Saved data entries
[Start of section]
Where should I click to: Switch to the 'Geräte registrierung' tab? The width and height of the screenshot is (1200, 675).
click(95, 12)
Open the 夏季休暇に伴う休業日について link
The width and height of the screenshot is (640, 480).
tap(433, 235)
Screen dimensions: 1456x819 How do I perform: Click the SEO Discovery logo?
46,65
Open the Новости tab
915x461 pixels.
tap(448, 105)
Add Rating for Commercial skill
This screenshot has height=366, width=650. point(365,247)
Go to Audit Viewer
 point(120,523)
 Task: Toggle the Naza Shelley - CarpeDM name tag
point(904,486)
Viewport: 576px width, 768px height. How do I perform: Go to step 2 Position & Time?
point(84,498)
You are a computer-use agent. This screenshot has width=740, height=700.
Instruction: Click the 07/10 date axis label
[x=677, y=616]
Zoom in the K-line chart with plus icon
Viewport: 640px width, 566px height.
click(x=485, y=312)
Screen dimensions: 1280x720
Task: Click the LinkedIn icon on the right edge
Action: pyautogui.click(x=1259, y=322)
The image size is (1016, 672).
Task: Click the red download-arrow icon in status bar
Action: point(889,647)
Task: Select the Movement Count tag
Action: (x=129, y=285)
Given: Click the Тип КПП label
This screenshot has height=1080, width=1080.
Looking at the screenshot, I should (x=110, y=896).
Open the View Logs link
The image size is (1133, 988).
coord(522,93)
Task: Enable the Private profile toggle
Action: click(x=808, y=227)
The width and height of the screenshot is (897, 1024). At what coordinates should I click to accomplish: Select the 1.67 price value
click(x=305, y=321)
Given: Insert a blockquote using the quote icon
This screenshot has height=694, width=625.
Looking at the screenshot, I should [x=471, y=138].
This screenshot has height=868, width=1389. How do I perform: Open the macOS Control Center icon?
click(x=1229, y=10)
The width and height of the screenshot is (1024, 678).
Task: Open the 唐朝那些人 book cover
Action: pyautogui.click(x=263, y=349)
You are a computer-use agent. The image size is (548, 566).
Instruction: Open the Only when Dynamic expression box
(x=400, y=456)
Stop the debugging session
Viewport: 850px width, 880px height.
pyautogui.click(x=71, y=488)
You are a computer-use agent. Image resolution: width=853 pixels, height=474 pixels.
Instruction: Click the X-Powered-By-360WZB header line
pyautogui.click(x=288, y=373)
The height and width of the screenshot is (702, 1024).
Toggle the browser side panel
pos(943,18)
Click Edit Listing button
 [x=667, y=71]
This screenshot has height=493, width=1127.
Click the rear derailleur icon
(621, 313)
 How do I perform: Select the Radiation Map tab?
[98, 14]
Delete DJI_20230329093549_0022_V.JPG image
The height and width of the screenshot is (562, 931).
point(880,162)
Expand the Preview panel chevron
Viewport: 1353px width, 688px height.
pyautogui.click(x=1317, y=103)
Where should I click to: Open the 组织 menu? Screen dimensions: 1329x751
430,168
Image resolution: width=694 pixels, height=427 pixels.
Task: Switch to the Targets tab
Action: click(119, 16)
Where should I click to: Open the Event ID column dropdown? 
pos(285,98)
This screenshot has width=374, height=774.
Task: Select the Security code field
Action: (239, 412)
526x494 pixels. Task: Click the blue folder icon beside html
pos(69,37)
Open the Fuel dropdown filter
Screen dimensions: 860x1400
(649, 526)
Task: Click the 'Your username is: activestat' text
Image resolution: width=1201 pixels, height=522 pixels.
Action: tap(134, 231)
[End of section]
### Assigned task
What is the number of lines in the records that hold "computer"? Give the number by itself.

### Final answer
3